Saved data entries:
■ ■ ■ ■ ■ ■ ■
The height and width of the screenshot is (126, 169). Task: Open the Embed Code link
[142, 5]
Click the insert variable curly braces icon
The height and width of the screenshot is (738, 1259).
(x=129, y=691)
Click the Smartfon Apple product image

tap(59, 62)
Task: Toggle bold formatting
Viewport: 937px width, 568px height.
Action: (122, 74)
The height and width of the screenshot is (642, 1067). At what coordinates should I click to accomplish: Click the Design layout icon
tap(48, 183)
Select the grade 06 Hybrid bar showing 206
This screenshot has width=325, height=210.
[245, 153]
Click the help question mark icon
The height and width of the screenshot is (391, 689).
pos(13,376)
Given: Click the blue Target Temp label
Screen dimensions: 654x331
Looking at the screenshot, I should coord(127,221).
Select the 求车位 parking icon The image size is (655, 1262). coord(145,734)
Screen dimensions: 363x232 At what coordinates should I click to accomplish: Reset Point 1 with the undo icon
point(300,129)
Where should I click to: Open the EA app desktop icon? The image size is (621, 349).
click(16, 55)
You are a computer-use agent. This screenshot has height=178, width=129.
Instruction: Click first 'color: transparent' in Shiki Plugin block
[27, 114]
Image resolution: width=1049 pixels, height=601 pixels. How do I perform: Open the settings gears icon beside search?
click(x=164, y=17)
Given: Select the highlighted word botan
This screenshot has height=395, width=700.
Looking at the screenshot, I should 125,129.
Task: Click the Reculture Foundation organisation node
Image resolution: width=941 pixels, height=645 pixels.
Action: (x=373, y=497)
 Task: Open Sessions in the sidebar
■ ■ ■ ■ ■ ■ ■
TO DO ▸ Could you restate, word for word, the lines above from the one with "Viewport: 937px width, 568px height." to the one with "Select the grade 06 Hybrid bar showing 206", both included?

RESULT ▸
Viewport: 937px width, 568px height.
Action: (122, 74)
The height and width of the screenshot is (642, 1067). At what coordinates should I click to accomplish: Click the Design layout icon
tap(48, 183)
Select the grade 06 Hybrid bar showing 206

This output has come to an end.